Over the last 200 years, much has been made of the Masonic allusions in the opera. There is even a reading of the piece, dating from the 19th century, that sees The Magic Flute as a complex allegory about the persecution of Freemasons in mid-eighteenth century Vienna. In a recent book called Magic Flutes & Enchanted Forests, David J. Buch debunks this notion and places the piece, where I think it belongs, in the theatrical tradition of “the marvelous.” The plays of Calderón de la Barca, the operas of Gluck, numerous popular spectacles and contemporary fairy tale collections all reach their culmination in Mozart and Schikaneder’s masterpiece.
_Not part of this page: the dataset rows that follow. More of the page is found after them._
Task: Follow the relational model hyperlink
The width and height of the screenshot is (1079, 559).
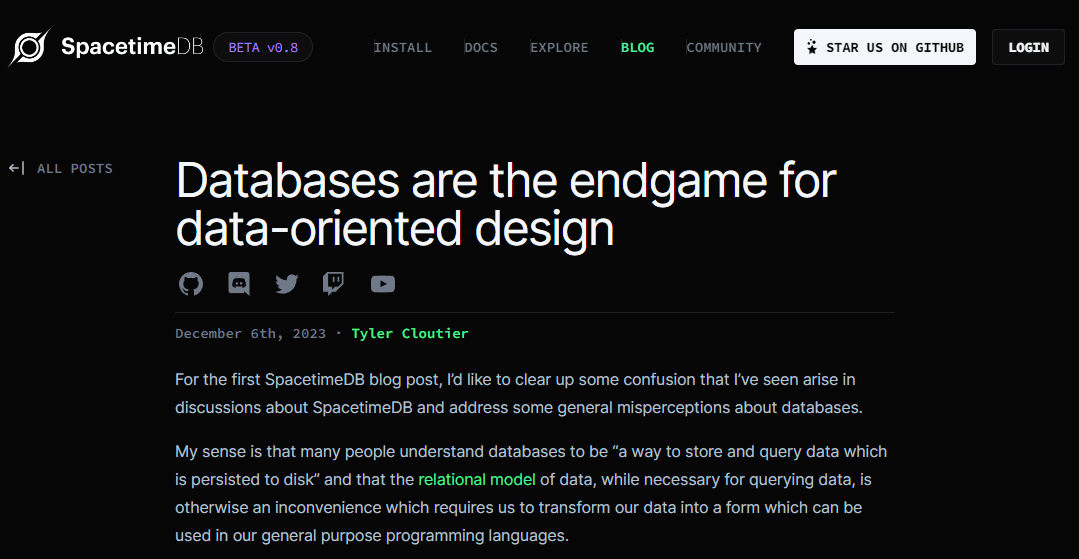Action: tap(477, 479)
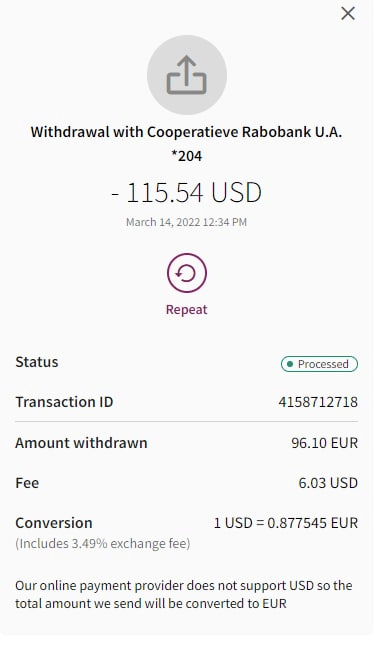Click the Status row label
This screenshot has height=650, width=383.
37,362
This production of The Magic Flute was inspired by the painter René Magritte, a 20th century master of “the marvelous.” His work is filled with portals—doorways, picture frames, windows, even the human eye—which lead the viewer from everyday reality into the fantastical world of our dreams. And what is a fairy tale, if not a dream refashioned into an iconic account of the human experience? We are dazzled by their surprising and magical plot turns, while at the same time we recognize our own struggles in the tribulations of fairy tale heroes and heroines fighting for their place in the world. Who among us is not the hero of our own life; slaying dragons, passing through arduous trials, all to find our true love and remake the world in our own image? This is the enduring power of the fairy tale and of The Magic Flute, one of the most beloved works in the operatic repertoire.